I have to create bins based on age. There are some missing values (nan) that need to be changed as "N/A and assign to a new category as "Not_Availabe". I filled in the missing values and then transformed the strings to float.
Students.loc[:, AGE']=Students.loc[:,AGE'].fillna("N/A")
Students.loc[:,AGE'] = Students.loc[:,'AGE'].str.replace('\%', '', regex=True).astype(float)
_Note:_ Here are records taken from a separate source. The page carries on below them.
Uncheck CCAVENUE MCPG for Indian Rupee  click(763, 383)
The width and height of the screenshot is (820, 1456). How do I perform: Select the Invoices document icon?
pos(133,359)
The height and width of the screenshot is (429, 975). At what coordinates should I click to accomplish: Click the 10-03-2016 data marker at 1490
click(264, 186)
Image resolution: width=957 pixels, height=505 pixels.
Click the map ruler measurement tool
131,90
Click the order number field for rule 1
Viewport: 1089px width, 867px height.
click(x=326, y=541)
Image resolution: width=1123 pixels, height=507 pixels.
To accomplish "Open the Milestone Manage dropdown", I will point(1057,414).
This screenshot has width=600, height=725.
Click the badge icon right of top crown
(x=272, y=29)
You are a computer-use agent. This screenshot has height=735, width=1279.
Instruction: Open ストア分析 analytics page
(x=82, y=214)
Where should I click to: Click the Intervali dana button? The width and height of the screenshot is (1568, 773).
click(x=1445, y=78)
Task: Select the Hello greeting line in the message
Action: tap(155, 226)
When I do this I get an error message as "could not convert string to float: 'N/A'. Then, I tried to use pd.cut and assign bins and labels, but nothing work.
If I just do it an error message is "not supported between instances of 'int' and 'str*
Code:
Students.loc[:,'AGE']=Students.loc[:,'AGE'].fillna("unknown")
Students.loc[:,'AGE'] = Students.loc[:,'AGE'].str.replace('\%', '', regex=True).astype(float)
Students.loc[:,'AGE'] = Students.loc[:,'AGE'].cat.add_categories("Not_Available")
Students.loc[:,'AGE']=pd.cut(x=Students.loc[:,'AGE'],bins=[0,18,30,50,65,75,100],labels=["Unknown,"18 and under", "19-30", "31-50", "51-65", "66-75","75+"])
The output should be similar as:
Not_Availabe: 10
18 and under: 16
19-30: 80
31-50: 15
51-65: 5
66-75: 2
75+: 1